---- Excerpt

Reviewable status: all files reviewed, 15 unresolved discussions (waiting on @apolcyn, @markdroth, and @yihuazhang)
src/core/tsi/alts/handshaker/alts_handshaker_client.h, line 163 at r4 (raw file):
* - is_ok: a boolean value indicating if the handshaker response is ok to read. */ void alts_handshaker_client_handle_response_ensure_locked(
The _ensure_locked()
suffix isn't needed here. The fact that this acquires the lock is an implementation detail and shouldn't be leaked into the API.
src/core/tsi/alts/handshaker/alts_handshaker_client.cc, line 58 at r3 (raw file):
Previously, apolcyn wrote…
I think this still has some usefulness in that the
alts_handshaker_client_test
can pass a dummy object to it, which is used in thegrpc_cb
callbacks provided by the test.Without that, the
alts_handshaker_client_test
needs to go back to creating a dummyalts_tsi_handshaker
object to thealts_handshaker_client
objects it creates, just to have a valid argument in it's ALTS RPC callbacks. I'm not a huge fan of this but it seems to complement the injection of the callbacks from the tests
I am not suggesting that alts_grpc_handshaker_client_create()
should not continue to allow the caller to pass in the callback argument. What I am saying is that I don't see a reason to store that argument in this struct.
It doesn't look like this field is actually used anywhere except in alts_grpc_handshaker_client_create()
. We set this field from the parameter on line 523 and then use it on line 540 in the same function, and I don't see anywhere else that it gets used. So why bother storing it here?

--------

In the code review excerpt, why is the _ensure_locked() suffix not needed?

---- Entries

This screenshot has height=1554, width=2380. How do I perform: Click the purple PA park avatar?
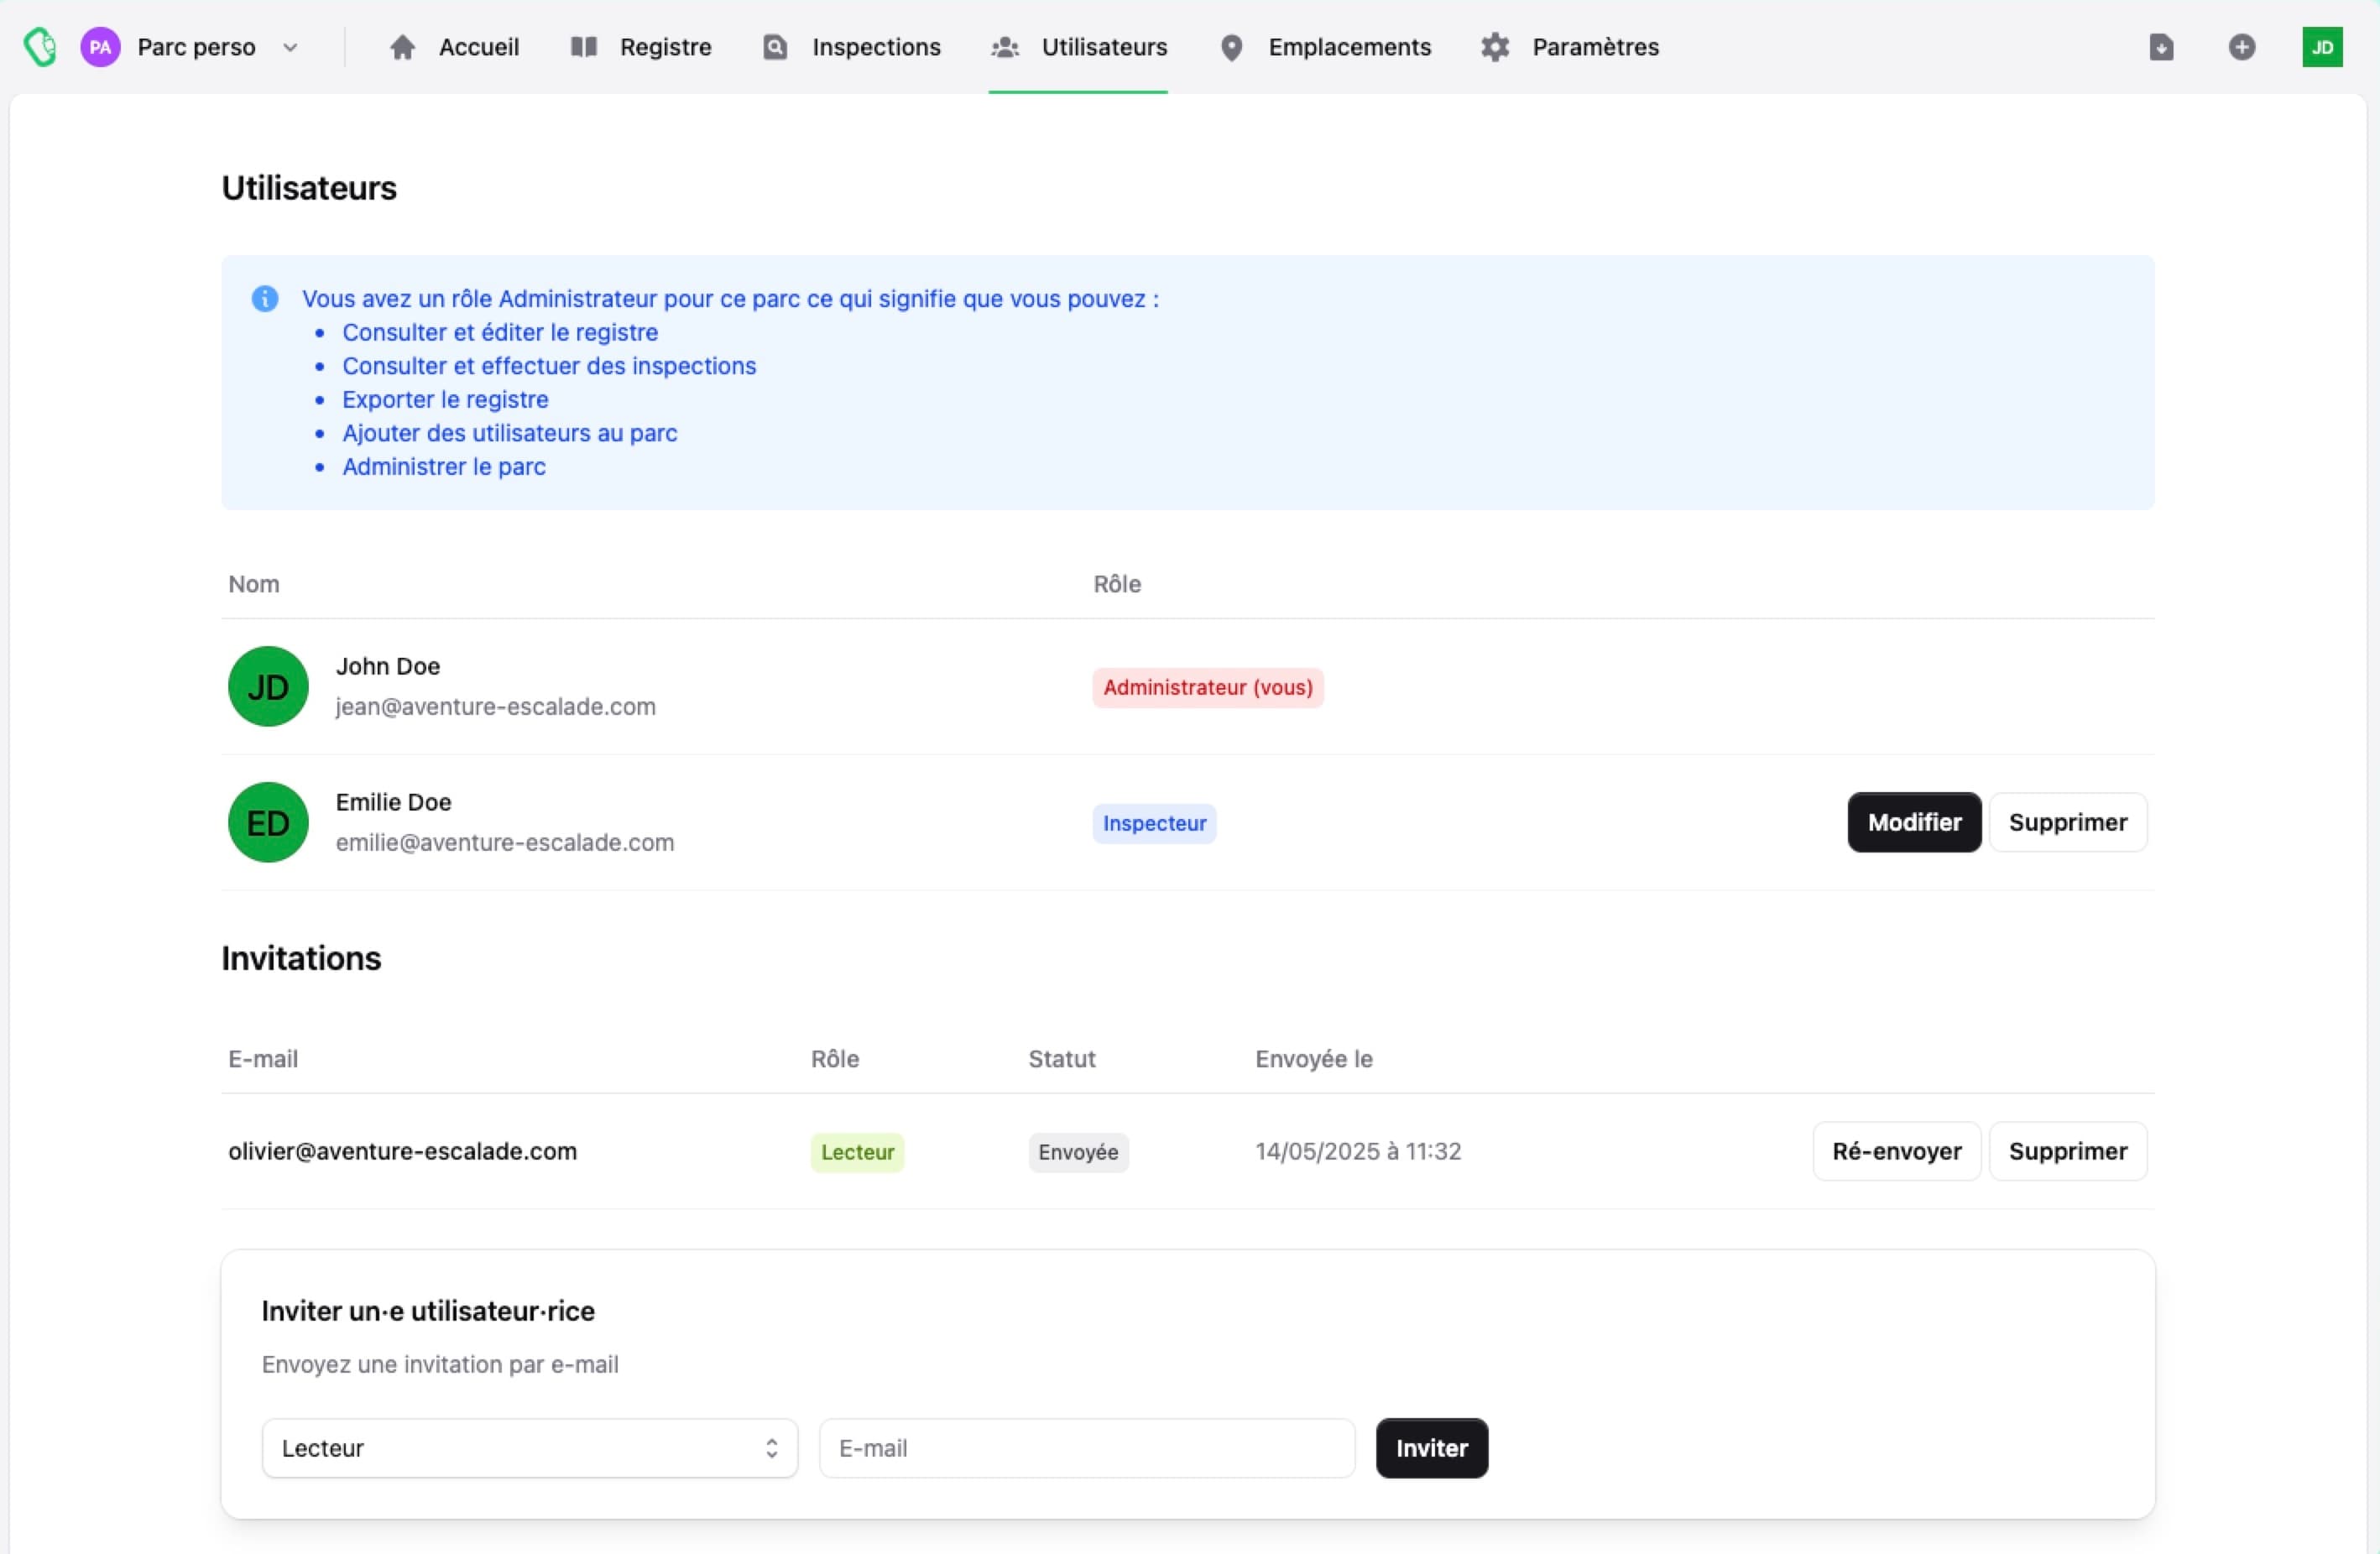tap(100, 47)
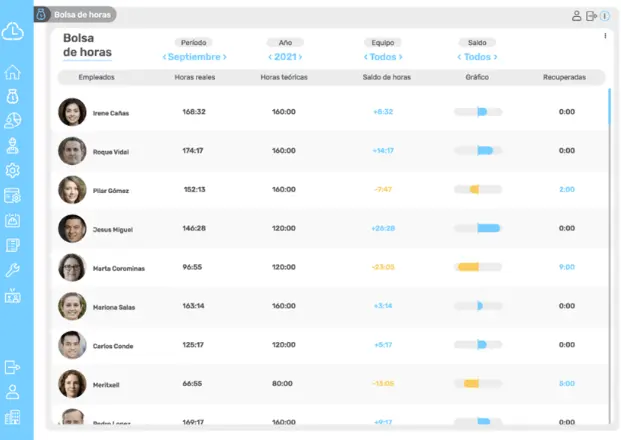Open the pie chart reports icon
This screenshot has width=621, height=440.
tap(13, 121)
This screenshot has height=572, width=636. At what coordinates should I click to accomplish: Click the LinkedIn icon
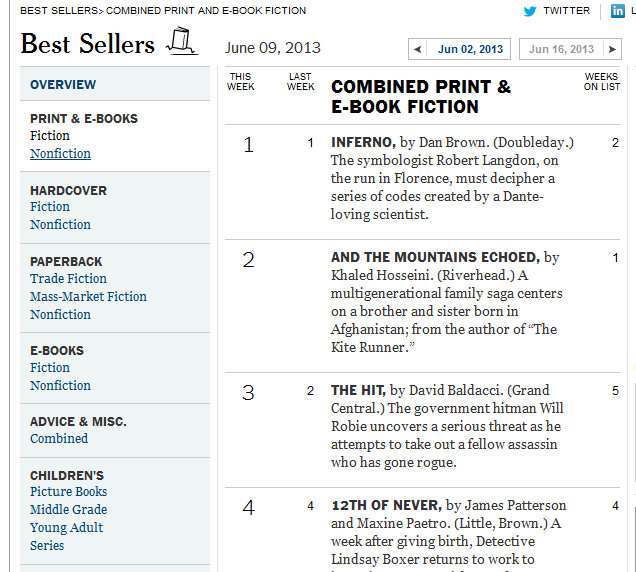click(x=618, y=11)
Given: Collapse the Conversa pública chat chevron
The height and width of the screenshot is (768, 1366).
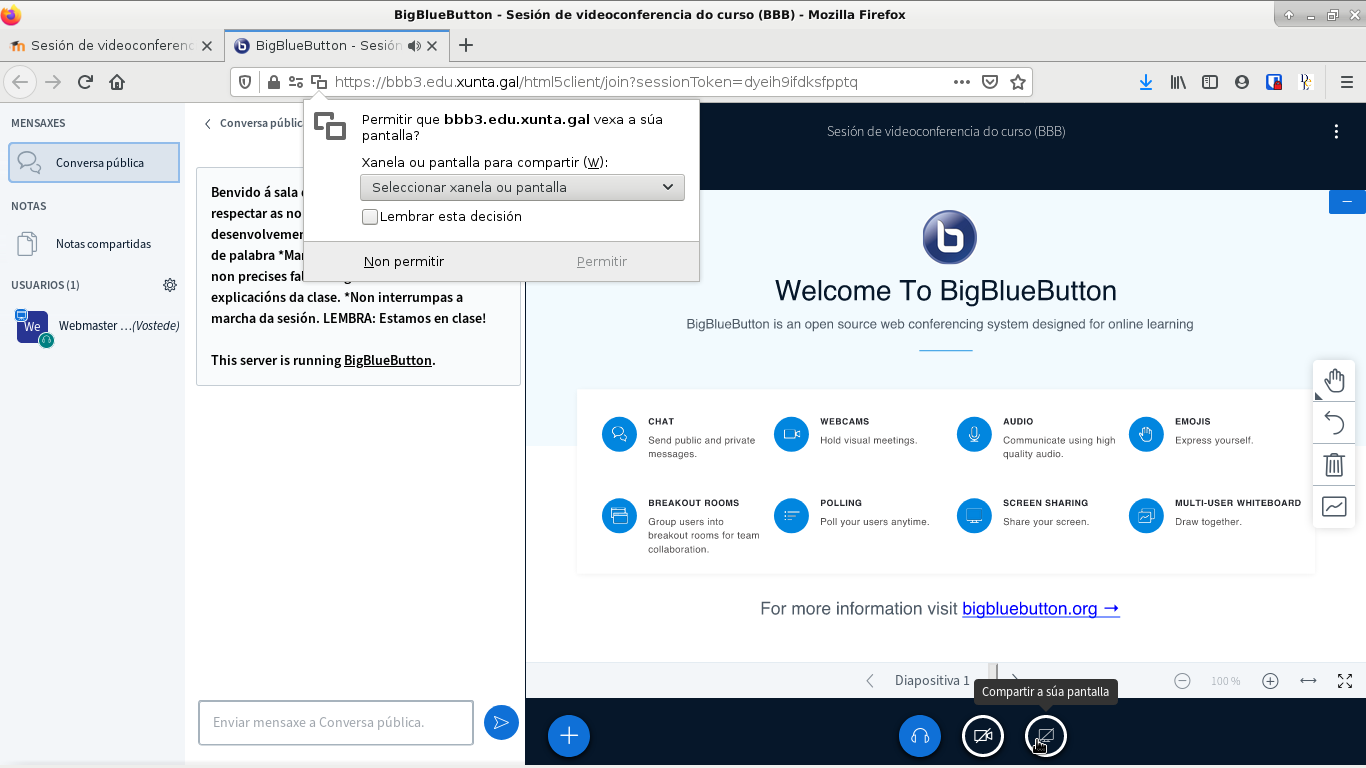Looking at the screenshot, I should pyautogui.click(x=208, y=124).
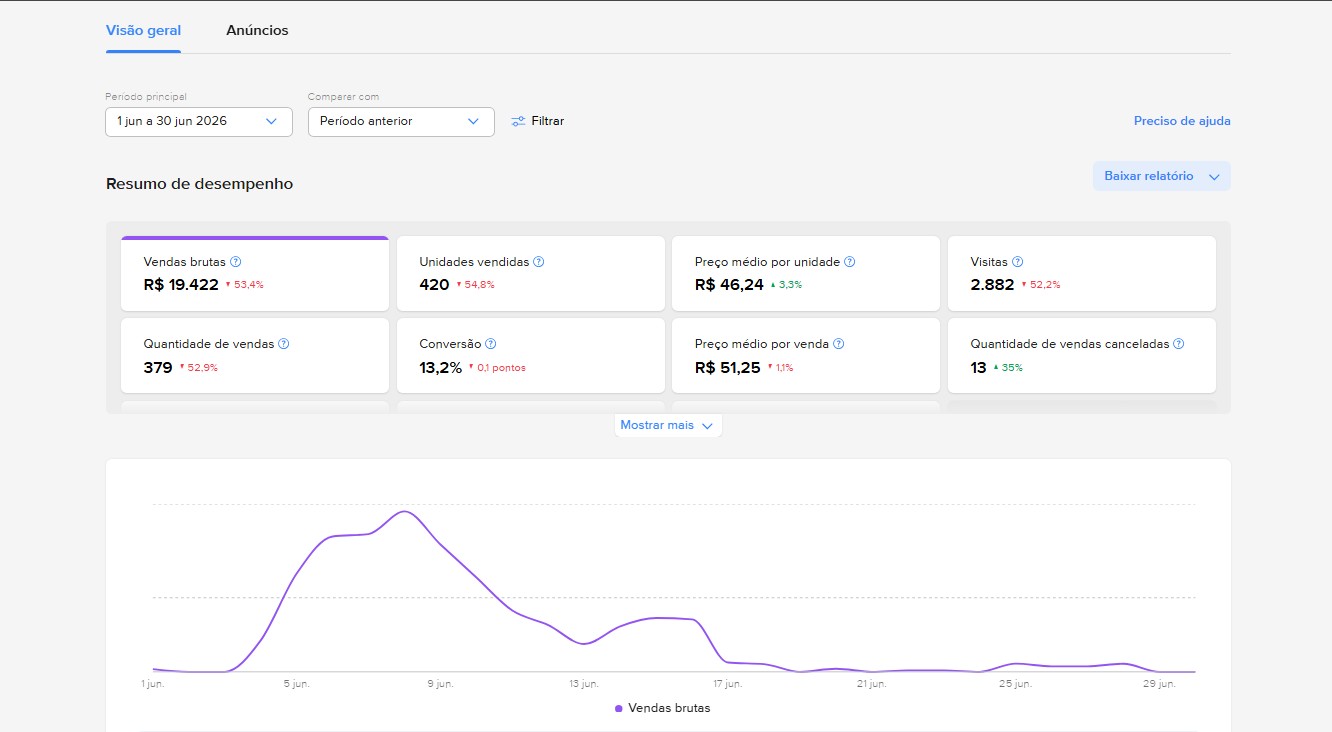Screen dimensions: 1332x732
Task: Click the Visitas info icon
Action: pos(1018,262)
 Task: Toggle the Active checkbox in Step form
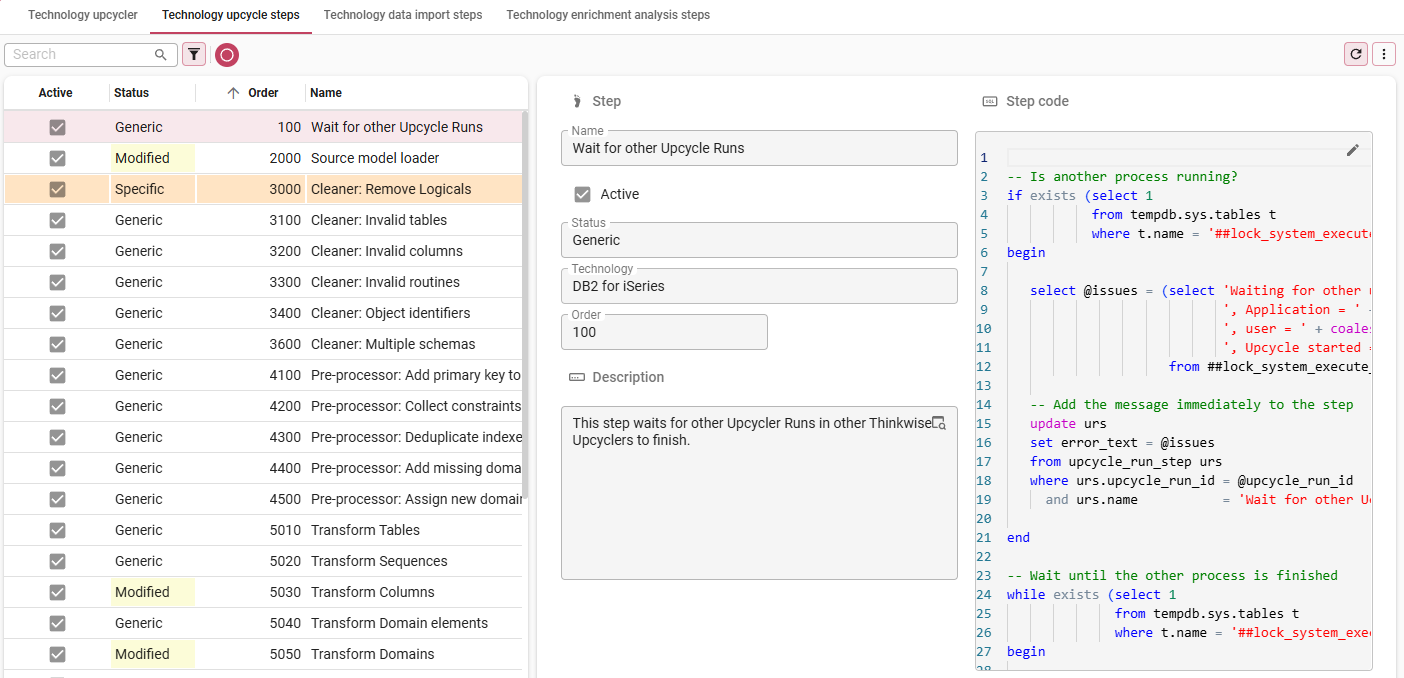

--------

| Written answer |
Acquiring the lock is an implementation detail that shouldn't be leaked into the API.